Qtrax: download gratuito di canzoni… ma funziona realmente?

Sembra che Qtrax non stia mantenendo le promesse fatte. Ma prima scopriamo di cosa si tratta. Qtrax è un servizio che, dovrebbe, permettere lo scambio di canzoni legalmente e gratuitamente all’interno di un proprio circutio P2P tramite un programma scaricabile qui. Dovrebbe funzionare grazie al fatto che gli introiti che andranno gli artisti, vengono genereati dalla pubblicità che compare nel programma e grazie anche a collaborazioni con case discografiche tipo l’EMI, l’Universal, Sony Bmg e la Warner.

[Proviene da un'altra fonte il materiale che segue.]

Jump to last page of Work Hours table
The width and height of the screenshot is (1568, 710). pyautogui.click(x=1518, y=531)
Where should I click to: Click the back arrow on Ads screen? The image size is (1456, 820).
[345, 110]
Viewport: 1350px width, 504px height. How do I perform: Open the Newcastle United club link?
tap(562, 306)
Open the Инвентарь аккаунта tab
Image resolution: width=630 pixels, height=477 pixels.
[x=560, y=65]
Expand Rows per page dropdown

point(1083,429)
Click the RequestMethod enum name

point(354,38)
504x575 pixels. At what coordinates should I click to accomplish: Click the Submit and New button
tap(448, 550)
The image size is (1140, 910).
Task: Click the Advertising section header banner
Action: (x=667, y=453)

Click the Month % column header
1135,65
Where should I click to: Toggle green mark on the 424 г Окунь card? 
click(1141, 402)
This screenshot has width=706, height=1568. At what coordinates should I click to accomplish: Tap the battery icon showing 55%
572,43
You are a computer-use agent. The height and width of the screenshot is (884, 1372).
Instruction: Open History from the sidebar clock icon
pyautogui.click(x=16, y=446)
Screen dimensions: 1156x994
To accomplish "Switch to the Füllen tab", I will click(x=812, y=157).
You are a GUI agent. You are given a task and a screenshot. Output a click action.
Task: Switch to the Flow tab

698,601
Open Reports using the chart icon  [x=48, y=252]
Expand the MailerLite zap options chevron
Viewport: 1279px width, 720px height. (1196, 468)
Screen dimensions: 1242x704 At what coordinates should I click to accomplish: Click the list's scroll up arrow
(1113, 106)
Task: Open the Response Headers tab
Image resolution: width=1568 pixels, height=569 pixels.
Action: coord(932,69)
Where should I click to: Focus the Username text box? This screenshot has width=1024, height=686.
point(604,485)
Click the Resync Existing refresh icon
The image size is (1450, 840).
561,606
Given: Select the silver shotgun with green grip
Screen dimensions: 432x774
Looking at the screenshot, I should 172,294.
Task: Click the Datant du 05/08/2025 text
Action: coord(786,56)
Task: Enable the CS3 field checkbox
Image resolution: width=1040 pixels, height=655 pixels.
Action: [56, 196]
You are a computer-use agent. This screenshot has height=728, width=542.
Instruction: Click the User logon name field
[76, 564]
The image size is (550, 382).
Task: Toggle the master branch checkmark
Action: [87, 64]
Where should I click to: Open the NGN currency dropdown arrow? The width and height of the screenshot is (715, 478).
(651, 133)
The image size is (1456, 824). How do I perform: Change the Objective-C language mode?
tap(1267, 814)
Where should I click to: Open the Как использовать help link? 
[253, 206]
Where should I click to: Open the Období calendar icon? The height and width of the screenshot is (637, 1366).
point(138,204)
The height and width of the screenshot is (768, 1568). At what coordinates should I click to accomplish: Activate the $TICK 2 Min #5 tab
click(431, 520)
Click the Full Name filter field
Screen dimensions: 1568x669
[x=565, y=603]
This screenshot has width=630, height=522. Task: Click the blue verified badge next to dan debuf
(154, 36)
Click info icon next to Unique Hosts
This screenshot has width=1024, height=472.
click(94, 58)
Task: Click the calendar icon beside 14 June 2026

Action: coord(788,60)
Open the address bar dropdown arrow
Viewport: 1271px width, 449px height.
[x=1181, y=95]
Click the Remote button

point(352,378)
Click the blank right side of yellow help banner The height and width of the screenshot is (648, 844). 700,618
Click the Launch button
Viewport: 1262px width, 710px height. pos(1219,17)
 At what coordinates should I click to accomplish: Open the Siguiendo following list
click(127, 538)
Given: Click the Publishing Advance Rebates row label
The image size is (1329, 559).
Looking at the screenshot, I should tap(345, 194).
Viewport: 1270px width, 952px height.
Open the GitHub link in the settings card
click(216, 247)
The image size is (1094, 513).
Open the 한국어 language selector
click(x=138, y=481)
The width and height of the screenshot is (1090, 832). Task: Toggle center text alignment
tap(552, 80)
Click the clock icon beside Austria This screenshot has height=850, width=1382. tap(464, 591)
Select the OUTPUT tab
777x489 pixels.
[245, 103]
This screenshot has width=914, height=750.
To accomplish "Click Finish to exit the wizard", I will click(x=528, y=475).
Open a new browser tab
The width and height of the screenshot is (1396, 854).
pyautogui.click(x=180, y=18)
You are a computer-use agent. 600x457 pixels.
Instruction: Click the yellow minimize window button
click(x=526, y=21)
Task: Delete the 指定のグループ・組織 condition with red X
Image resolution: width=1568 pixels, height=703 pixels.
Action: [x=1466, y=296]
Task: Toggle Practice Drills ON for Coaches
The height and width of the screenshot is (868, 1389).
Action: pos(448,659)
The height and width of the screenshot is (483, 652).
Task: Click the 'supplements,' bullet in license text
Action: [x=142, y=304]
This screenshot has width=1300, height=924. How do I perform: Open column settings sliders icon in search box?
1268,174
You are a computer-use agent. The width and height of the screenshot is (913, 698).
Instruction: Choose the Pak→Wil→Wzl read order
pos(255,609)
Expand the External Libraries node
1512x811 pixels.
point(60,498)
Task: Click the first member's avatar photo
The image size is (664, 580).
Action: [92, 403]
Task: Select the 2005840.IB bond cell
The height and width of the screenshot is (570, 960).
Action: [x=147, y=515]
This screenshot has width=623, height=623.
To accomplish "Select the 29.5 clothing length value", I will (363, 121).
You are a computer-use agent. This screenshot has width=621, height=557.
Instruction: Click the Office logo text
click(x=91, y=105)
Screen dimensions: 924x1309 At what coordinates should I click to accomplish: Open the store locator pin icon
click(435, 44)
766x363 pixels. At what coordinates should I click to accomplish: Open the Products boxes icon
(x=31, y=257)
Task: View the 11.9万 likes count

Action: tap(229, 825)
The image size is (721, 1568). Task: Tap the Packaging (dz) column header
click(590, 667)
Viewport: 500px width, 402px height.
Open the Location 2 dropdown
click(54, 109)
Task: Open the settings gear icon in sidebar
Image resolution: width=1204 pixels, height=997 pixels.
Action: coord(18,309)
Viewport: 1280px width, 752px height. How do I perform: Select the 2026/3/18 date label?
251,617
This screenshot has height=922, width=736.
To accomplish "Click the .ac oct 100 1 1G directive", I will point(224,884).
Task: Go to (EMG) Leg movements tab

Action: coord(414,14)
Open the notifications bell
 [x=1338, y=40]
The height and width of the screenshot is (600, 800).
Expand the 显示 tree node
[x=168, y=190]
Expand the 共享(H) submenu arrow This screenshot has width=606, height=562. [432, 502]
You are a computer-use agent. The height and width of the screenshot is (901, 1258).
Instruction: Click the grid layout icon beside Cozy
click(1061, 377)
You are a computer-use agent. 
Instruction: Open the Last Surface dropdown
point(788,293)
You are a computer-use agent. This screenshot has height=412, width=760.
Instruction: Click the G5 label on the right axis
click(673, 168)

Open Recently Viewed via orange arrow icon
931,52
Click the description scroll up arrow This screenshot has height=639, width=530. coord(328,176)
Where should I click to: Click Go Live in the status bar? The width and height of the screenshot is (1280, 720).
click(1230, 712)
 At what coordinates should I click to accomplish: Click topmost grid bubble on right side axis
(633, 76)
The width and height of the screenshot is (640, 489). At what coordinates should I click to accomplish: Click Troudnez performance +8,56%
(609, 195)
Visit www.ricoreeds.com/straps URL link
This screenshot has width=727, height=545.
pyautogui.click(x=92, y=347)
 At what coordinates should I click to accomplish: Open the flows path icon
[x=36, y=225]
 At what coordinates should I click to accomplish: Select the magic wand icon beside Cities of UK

Il problema è che nonostante il servizio sia già partito, non si possono ancora scaricare le canzoni. Il tutto è causato dal fatto che le industrie discografiche non hanno ancora firmato nessun contratto con Qtrax e quindi il servizio è attivo ma senza possibiltà di download. Cioè al momento attuale si possono solo uploadare proprie canzoni, che vengono sottoposte a controlli anti-pirateria, e trovare informazioni di artisti e band. Quindi per il momento il servizio non è un granchè. Non solo il download è un dilemma, ma pure il funzionamento stesso del programma e della distribuzione dei file. In primo luogo la piattaforma è disponibile solo per Windows, per Mac arriverà solo il 18 marzo. Secondo: i flle del sistema saranno distribuiti con DRM cioè un sistema che limita la distribuzione e l’uso dei file, ed inoltre sono saranno solo leggibili all’interno del programma Qtrax (il quale in verità sfrutta il software Songbird) e non potranno essere utilizzati nè da programmi esterni nè dall’iPod. Oltretutto, molti file potranno esseri ascoltati solo per un determinato tempo e durata. Terzo: il servizio è disponibile in pochi paesi del mondo, in Italia e Svizzera al momento non lo è. Quarto: il sito è molto instabile e crasha in continuazione a causa del sovraccaricamento dei server causato dalle troppe visite.

Speriamo bene che tutti questi problemi spariscano nel tempo, soprattutto quello del download. Quindi, chi sogna la possibilità di scaricare via P2P musica legalmente dovrà aspettare ancora un po’.